YOUR TASK: Would you print exactly the lines that begin the listing and continue through the line holding "This screenshot has height=1234, width=952."? No pictures, please.

RECORD EXCERPTS:
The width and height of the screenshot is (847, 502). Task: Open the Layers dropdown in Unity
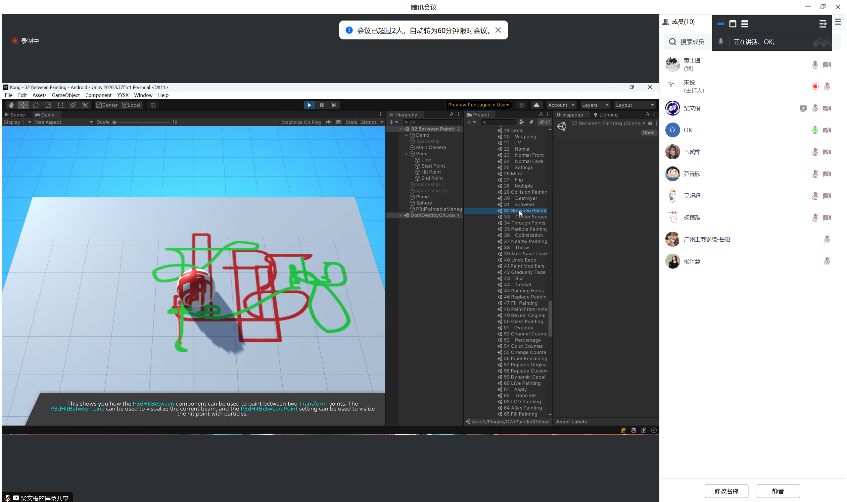[593, 104]
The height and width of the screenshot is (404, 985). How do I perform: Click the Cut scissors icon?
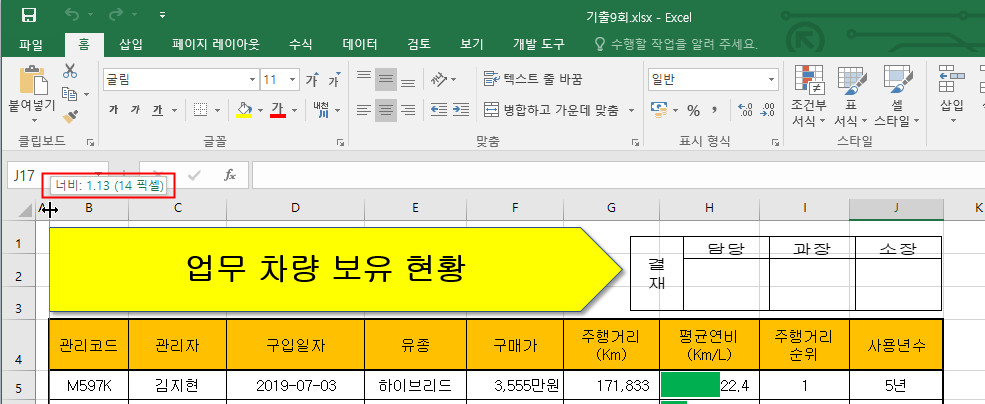coord(70,71)
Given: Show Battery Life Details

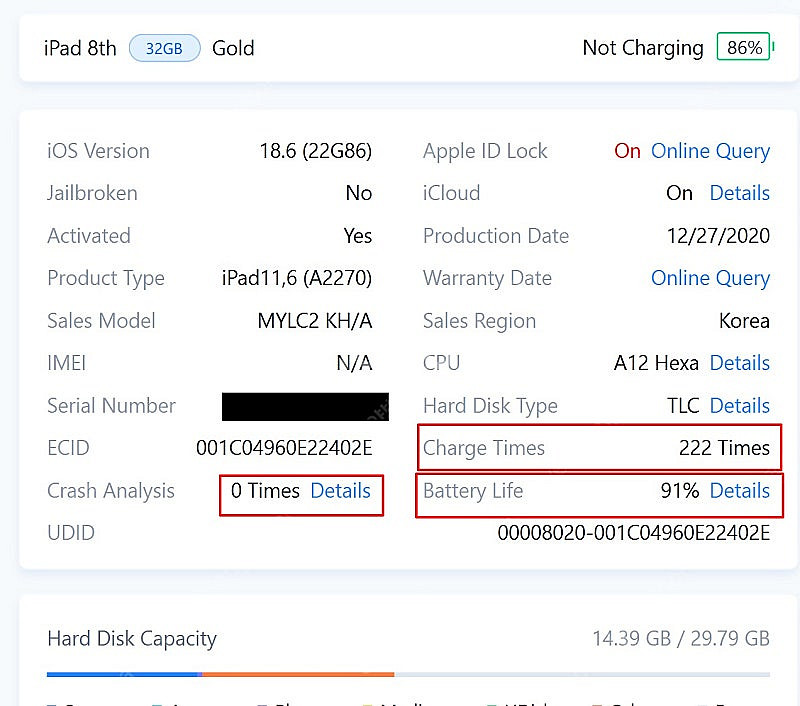Looking at the screenshot, I should coord(739,491).
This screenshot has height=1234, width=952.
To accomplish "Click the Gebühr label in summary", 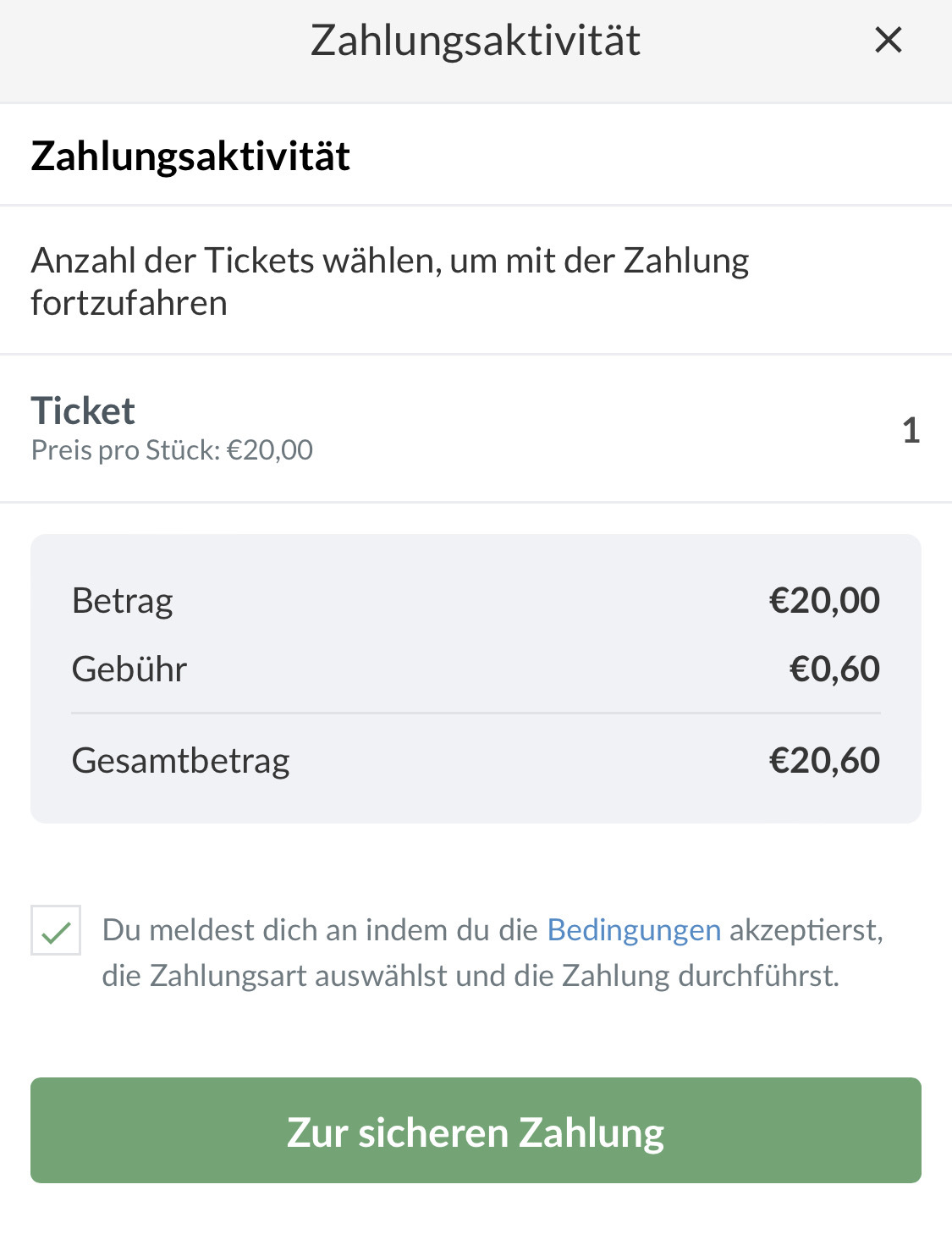I will tap(129, 669).
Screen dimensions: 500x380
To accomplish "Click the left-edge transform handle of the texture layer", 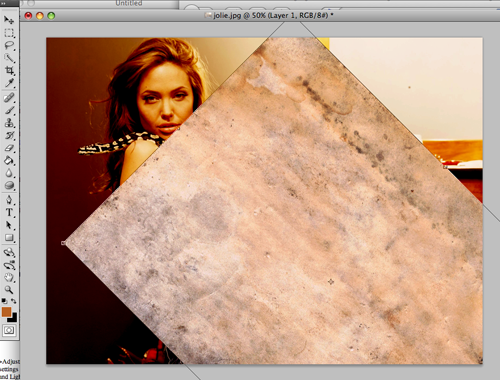I will click(63, 243).
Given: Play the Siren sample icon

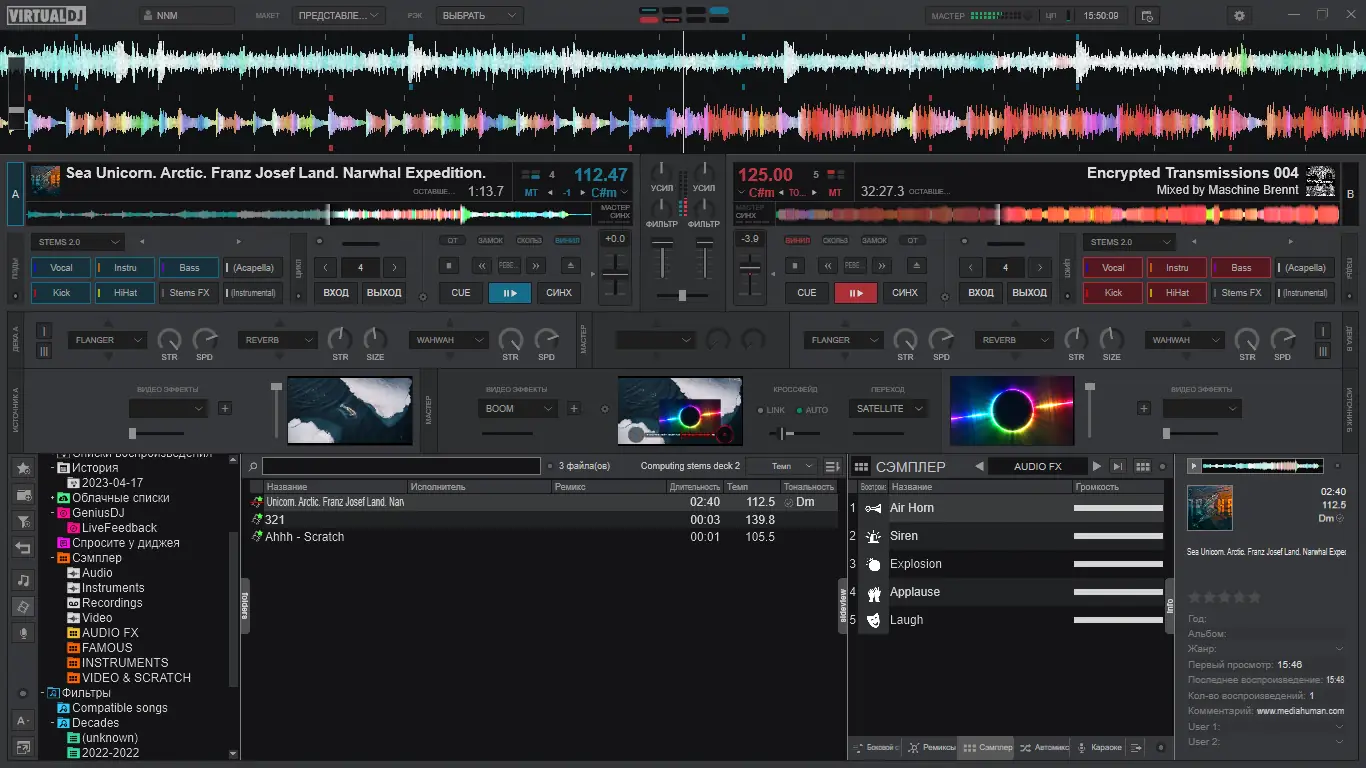Looking at the screenshot, I should tap(873, 536).
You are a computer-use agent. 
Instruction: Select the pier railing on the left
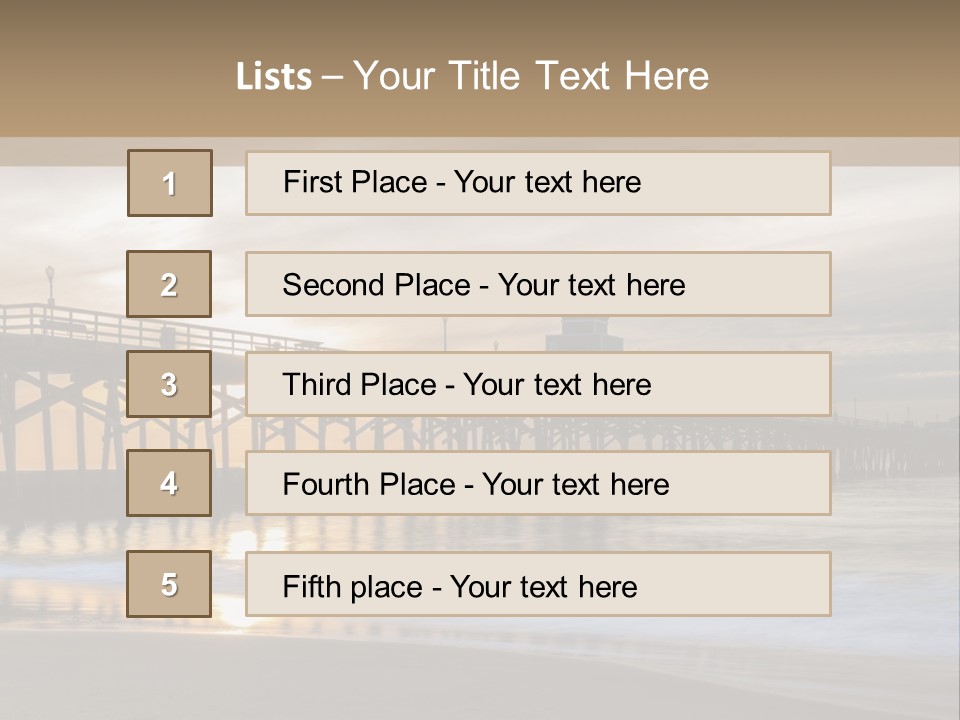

RESPONSE:
The width and height of the screenshot is (847, 502). Task: Open the Layers dropdown in Unity
[593, 104]
The height and width of the screenshot is (404, 985). How do I perform: Click the Cut scissors icon?
coord(70,71)
Given: Show Battery Life Details

Looking at the screenshot, I should coord(739,491).
This screenshot has height=1234, width=952.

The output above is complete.